PALEMBANG (KARONESIA.COM) – Kejaksaan Negeri Muara Enim menerima penyerahan tujuh tersangka beserta barang bukti perkara dugaan tindak pidana korupsi penyaluran Kredit Usaha Rakyat (KUR) mikro dan pengelolaan kas pada salah satu bank pemerintah Kantor Cabang Pembantu Semendo, Kabupaten Muara Enim, Kamis (12/2/2026).
Kepala Seksi Penerangan Hukum Kejaksaan Tinggi Sumatera Selatan Vanny Yulia Eka Sari dalam keterangan tertulis di Palembang menjelaskan proses yang dikenal sebagai Tahap II tersebut menandai berakhirnya penyidikan dan dimulainya kewenangan penuntutan oleh jaksa.
“Tahap II berupa penyerahan tersangka dan barang bukti kepada penuntut umum telah dilaksanakan pada 12 Februari 2026,” ujarnya.
Tujuh tersangka yang diserahkan yakni EH selaku pimpinan cabang pembantu periode April 2022 hingga Juli 2024, MAP sebagai penyelia unit pelayanan nasabah dan uang tunai, serta PPD sebagai account officer. Empat lainnya berperan sebagai perantara penyaluran KUR mikro yakni WAF, DS, JT, dan IH.
Keenam tersangka ditahan selama 20 hari ke depan sejak 12 Februari hingga 3 Maret 2026 di Rumah Tahanan Negara Kelas I Palembang. Sementara tersangka WAF tidak dilakukan penahanan baru karena sedang menjalani pidana pada perkara lain.

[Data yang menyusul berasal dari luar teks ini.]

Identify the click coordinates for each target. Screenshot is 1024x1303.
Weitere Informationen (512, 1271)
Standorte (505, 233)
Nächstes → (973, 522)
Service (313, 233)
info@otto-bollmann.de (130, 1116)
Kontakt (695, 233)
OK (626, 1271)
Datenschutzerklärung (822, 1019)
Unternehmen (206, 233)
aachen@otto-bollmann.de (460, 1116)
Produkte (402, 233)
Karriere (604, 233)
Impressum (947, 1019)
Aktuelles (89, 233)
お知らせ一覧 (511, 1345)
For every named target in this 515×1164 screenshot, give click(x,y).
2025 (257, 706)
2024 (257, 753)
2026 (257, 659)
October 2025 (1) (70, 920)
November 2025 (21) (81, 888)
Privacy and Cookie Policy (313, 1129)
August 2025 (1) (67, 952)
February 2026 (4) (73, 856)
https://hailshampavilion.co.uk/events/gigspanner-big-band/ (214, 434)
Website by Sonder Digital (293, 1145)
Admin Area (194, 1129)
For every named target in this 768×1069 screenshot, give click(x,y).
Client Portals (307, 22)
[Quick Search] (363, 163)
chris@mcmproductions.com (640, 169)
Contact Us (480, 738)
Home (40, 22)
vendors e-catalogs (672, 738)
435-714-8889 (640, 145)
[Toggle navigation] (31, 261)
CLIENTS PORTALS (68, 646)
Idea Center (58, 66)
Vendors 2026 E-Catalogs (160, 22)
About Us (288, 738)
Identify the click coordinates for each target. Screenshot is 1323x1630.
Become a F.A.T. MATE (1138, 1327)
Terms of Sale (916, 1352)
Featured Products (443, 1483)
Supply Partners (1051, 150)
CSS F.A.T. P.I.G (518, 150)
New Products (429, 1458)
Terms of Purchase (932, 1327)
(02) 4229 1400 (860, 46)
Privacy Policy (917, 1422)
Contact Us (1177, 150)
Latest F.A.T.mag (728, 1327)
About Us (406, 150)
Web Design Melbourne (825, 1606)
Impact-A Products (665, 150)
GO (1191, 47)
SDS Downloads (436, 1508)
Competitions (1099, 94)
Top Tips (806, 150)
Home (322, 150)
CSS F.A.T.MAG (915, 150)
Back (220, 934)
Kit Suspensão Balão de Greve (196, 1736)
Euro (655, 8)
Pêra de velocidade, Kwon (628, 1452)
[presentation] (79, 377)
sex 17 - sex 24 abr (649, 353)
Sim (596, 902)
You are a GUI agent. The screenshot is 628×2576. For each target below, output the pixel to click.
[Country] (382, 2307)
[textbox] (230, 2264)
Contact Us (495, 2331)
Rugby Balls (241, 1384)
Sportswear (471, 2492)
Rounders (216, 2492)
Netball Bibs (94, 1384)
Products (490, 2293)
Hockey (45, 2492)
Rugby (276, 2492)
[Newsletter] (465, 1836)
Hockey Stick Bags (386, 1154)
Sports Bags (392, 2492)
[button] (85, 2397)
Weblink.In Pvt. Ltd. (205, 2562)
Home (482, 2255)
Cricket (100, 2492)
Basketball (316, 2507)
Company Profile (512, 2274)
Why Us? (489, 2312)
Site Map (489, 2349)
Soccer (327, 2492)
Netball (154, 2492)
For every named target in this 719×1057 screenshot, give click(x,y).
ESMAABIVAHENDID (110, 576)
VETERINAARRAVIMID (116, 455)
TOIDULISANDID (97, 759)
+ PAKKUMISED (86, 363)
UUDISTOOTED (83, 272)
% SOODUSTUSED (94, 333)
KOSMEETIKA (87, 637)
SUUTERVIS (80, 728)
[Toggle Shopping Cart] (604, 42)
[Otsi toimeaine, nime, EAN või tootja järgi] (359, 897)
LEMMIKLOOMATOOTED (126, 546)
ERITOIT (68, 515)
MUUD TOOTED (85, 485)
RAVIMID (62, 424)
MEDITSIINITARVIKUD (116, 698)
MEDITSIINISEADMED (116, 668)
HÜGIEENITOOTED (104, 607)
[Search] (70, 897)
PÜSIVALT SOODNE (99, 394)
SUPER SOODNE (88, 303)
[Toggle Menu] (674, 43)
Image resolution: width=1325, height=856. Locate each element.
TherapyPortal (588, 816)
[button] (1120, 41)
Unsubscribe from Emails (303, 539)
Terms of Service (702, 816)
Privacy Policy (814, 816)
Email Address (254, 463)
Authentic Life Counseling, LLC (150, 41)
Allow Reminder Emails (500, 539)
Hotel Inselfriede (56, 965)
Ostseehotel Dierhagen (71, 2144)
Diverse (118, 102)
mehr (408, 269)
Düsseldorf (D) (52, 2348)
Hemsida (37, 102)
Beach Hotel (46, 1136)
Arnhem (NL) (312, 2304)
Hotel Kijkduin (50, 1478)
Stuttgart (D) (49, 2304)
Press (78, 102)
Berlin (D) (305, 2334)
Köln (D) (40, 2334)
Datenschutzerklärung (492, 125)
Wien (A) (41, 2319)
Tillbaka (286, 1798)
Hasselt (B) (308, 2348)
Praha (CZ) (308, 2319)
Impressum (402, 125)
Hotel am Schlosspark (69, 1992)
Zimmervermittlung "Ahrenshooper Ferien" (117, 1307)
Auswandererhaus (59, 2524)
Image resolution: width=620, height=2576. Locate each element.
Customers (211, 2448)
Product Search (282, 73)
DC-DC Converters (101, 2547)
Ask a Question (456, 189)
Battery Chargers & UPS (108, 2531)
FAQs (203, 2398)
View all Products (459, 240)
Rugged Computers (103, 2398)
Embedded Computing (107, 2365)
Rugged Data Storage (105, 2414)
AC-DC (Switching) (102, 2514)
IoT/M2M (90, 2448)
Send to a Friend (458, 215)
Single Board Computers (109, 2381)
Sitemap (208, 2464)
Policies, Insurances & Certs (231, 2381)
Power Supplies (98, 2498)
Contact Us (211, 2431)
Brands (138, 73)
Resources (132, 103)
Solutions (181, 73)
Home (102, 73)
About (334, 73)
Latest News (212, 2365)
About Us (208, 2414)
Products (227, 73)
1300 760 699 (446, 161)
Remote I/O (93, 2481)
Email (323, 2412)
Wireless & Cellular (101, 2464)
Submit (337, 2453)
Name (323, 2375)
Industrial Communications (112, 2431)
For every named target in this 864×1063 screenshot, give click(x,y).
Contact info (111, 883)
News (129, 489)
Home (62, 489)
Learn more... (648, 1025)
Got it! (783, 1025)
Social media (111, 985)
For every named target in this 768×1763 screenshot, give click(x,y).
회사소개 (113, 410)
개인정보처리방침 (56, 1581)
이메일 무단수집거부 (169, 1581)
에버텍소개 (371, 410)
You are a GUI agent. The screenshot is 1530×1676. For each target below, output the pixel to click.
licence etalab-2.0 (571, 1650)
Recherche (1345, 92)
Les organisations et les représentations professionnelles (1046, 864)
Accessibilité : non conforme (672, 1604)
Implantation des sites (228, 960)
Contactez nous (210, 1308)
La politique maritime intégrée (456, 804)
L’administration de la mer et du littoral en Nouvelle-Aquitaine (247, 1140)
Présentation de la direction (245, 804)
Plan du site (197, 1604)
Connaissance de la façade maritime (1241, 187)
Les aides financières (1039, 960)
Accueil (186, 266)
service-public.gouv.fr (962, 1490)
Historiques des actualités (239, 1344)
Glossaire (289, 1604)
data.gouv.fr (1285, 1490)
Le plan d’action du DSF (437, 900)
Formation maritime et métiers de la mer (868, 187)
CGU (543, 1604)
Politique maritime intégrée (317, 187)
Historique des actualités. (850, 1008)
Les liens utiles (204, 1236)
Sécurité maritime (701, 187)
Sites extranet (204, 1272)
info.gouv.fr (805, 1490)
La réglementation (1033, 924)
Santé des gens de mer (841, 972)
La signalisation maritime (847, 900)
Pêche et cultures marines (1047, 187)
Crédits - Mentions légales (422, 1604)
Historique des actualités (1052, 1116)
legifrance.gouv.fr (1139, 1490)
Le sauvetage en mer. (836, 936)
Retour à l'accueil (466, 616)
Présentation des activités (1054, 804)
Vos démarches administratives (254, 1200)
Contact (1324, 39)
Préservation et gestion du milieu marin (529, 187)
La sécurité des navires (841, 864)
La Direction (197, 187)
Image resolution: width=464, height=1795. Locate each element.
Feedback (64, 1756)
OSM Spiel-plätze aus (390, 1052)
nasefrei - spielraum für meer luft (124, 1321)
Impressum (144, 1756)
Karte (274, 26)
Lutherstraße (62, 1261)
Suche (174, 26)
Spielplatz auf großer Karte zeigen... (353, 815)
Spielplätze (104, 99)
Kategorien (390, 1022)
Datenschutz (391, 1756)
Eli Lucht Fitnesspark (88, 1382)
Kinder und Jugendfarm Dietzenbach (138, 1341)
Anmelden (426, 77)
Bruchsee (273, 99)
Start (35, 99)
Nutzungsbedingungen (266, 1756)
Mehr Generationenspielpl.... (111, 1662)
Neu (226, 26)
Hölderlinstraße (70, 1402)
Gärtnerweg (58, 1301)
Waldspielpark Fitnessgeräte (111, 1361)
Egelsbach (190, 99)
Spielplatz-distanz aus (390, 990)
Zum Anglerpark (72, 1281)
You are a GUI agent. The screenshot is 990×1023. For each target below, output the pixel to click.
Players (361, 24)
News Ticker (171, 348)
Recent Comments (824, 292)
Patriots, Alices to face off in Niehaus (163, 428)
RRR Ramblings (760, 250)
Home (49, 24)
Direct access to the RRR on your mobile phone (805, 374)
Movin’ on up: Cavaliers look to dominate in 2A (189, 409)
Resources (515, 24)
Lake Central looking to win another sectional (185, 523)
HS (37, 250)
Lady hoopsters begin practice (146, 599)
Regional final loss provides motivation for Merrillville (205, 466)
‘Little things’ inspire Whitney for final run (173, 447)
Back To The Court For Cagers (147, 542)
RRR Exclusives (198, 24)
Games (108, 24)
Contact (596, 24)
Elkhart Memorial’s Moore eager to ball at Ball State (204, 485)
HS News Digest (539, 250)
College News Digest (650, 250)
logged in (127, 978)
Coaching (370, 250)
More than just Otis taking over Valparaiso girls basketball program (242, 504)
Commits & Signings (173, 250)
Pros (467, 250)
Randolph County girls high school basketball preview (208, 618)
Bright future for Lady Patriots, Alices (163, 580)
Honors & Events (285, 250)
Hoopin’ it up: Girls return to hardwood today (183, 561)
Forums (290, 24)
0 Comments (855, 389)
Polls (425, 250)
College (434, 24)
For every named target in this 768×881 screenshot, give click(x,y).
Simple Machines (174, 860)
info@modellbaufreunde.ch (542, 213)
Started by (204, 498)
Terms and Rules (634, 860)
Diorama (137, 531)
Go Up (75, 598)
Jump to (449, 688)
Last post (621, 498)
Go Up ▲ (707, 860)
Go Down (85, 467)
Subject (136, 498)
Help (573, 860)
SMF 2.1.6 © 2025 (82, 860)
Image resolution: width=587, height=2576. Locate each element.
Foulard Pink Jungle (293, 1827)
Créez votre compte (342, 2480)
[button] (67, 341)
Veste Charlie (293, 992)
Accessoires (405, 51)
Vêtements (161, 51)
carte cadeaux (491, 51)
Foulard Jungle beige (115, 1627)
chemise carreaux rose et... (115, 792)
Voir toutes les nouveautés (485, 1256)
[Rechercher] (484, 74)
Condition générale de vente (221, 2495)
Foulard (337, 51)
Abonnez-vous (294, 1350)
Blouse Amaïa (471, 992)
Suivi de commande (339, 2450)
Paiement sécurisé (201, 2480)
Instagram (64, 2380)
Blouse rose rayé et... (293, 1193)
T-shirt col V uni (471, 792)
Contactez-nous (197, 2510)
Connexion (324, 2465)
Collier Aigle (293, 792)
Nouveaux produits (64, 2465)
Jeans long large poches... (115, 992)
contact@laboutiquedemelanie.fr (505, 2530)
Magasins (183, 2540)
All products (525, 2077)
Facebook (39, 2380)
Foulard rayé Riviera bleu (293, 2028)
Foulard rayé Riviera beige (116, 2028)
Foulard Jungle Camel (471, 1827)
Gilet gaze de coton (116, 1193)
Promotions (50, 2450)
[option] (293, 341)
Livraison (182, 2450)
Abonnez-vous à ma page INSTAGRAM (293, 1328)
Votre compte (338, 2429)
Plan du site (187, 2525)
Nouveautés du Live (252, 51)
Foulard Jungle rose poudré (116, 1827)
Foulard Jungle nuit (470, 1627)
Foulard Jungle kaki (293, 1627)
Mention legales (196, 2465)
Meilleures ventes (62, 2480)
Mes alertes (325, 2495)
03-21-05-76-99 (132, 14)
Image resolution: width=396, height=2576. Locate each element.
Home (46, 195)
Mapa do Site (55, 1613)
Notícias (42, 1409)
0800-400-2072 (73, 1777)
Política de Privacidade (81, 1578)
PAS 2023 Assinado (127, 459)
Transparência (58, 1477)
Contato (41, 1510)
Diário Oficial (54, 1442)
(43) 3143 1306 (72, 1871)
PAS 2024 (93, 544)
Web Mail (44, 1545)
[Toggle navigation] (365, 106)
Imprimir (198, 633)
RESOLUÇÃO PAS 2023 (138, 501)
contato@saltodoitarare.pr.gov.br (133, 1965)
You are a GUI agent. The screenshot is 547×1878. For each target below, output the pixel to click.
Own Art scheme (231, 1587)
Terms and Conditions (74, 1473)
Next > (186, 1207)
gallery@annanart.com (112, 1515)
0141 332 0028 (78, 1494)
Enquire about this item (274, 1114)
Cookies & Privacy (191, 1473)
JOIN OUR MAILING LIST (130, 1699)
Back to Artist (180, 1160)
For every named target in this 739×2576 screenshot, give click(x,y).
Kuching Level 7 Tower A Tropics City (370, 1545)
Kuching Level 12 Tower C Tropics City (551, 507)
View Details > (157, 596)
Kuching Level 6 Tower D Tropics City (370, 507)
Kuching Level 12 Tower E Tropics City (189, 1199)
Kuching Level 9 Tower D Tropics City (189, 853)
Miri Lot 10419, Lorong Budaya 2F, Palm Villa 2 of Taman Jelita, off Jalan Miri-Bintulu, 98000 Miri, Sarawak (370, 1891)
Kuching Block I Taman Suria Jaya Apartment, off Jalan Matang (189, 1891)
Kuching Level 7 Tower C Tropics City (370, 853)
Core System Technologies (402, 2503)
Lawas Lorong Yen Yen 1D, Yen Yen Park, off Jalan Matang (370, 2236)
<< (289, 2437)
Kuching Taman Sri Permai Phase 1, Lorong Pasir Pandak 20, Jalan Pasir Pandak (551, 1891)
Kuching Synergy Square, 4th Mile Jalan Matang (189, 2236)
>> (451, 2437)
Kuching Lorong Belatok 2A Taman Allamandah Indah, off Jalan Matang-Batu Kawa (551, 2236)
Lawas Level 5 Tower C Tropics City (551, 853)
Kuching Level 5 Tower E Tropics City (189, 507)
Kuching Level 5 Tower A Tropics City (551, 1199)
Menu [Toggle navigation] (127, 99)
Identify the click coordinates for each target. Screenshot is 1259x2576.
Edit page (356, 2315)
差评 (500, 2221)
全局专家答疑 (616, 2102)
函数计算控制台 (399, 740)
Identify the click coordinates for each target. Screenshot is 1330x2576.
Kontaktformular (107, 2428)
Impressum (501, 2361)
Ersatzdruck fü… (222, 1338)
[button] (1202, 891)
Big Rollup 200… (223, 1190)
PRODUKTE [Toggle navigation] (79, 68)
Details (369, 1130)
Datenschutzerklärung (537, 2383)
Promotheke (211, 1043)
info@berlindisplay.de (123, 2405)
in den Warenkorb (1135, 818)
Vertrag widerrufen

Perkara tersebut berkaitan dengan dugaan penyimpangan pemberian kredit program pemerintah yang seharusnya ditujukan untuk membantu pembiayaan usaha mikro masyarakat. Selain itu, penyidik juga menemukan dugaan penyimpangan dalam pengelolaan kas besar (khasanah) di kantor cabang pembantu tersebut.
Setelah Tahap II, berkas perkara sepenuhnya berada di bawah kendali Jaksa Penuntut Umum Kejaksaan Negeri Muara Enim. Jaksa kini menyusun surat dakwaan dan kelengkapan administrasi untuk pelimpahan perkara ke Pengadilan Negeri Palembang Kelas IA Khusus.
Menurut Vanny, proses pelimpahan perkara menjadi bagian dari mekanisme akuntabilitas hukum terhadap pengelolaan dana publik, terutama program pembiayaan yang bersumber dari kebijakan pemerintah pusat.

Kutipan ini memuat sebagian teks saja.